With Respect to the Offer to Purchase for Cash

All Outstanding Shares of Common Stock

of

DIPLOMAT PHARMACY, INC.

at

$4.00 per share, net in cash,

pursuant to the Offer to Purchase dated January 9, 2020

by

DENALI MERGER SUB, INC.

a direct wholly owned subsidiary of

UNITEDHEALTH GROUP INCORPORATED

The undersigned acknowledge(s) receipt of your letter and the enclosed Offer to Purchase, dated January 9, 2020 (as it may be amended or supplemented from time to time, the “Offer to Purchase”), the accompanying Letter of Transmittal (as it may be amended or supplemented from time to time, the “Letter of Transmittal”) and other related materials (which, together with the Offer to Purchase and the Letter of Transmittal, collectively constitute the “Offer”), relating to the offer by Denali Merger Sub, Inc., a Michigan corporation (“Purchaser”) and a direct wholly owned subsidiary of UnitedHealth Group Incorporated, a Delaware corporation (“UnitedHealth Group”), to purchase all outstanding shares (the “Shares”) of common stock, no par value (the “Common Stock”), of Diplomat Pharmacy, Inc., a Michigan corporation (“Diplomat”), at a price of $4.00 per Share, net to the seller in cash (the “Offer Price”), without interest and subject to any required tax withholding, on the terms and subject to the conditions described in the Offer to Purchase.

The undersigned hereby instruct(s) you to tender to Purchaser the number of Shares indicated below (or if no number is indicated below, all Shares) held by you for the account of the undersigned, upon the terms and subject to the conditions set forth in the Offer.

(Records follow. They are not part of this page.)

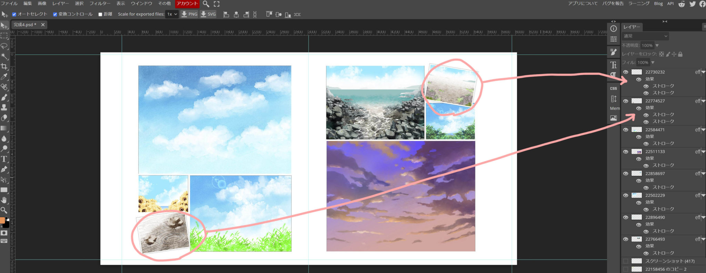
Task: Select the Type tool in toolbar
Action: pyautogui.click(x=4, y=159)
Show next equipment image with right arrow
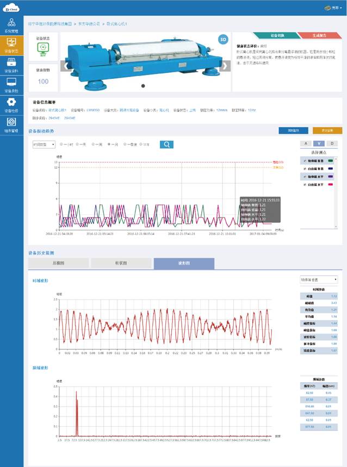This screenshot has width=347, height=467. point(225,66)
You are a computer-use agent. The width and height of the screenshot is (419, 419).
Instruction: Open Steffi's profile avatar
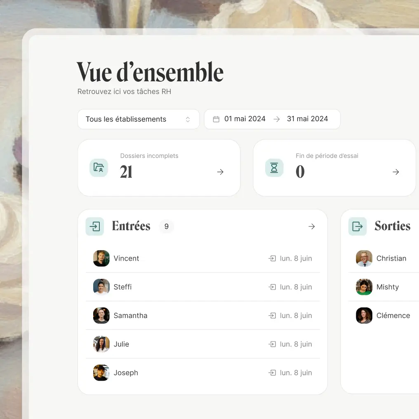pyautogui.click(x=101, y=287)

The undersigned understands and acknowledges that all questions as to validity, form and eligibility (including time of receipt) of the surrender of any certificate representing Shares submitted on my behalf to Computershare Trust Company, N.A. (the “Depositary”) will be determined by Purchaser (which may delegate power in whole or in part to the Depositary) in its sole discretion, which determination shall be final and binding absent a finding to the contrary by a court of competent jurisdiction.

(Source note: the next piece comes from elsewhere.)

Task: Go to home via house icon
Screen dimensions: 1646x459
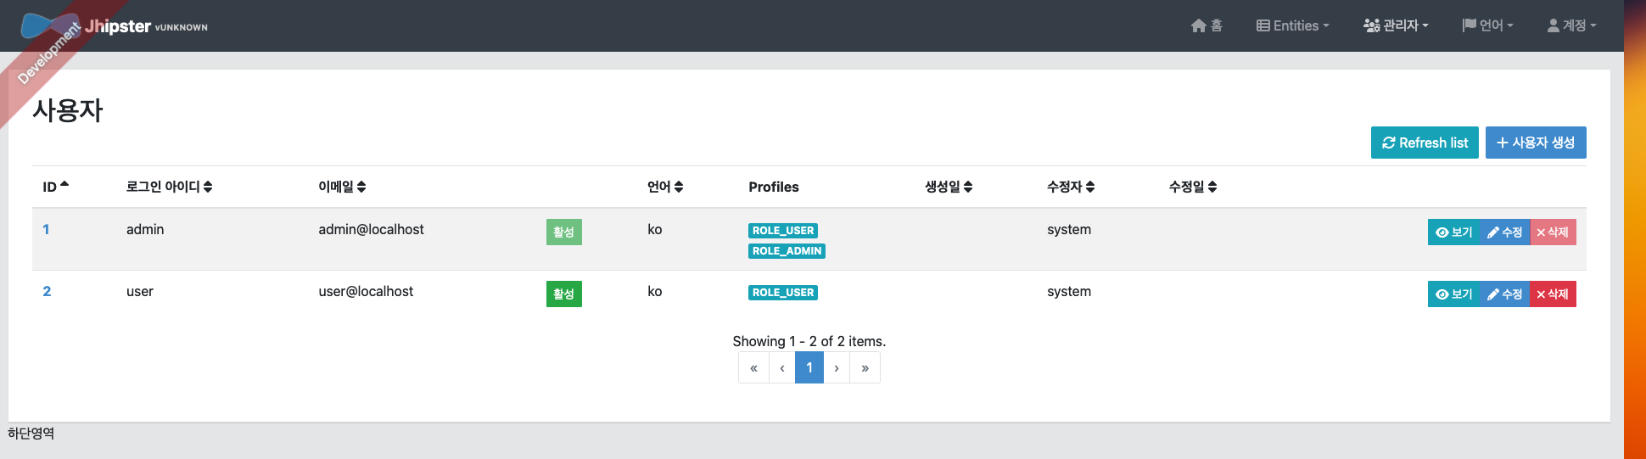Action: pos(1198,25)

The method of delivery of this document is at the election and risk of the tendering shareholder. If delivery is by mail, then registered mail with return receipt requested, properly insured, is recommended. In all cases, sufficient time should be allowed to ensure timely delivery.

 

NUMBER OF SHARES TO BE TENDERED:      SIGN HERE

 

    Shares*   

 

     Signature(s)
Dated                                                    

 

     Name(s) (Please Print)
    

 

Address(es)

    

 

(Zip Code)

    

 

Area Code and Telephone Number

    

 

Taxpayer Identification or Social Security Number

 

 

*

Unless otherwise indicated, it will be assumed that all Shares held for the undersigned’s account are to be tendered.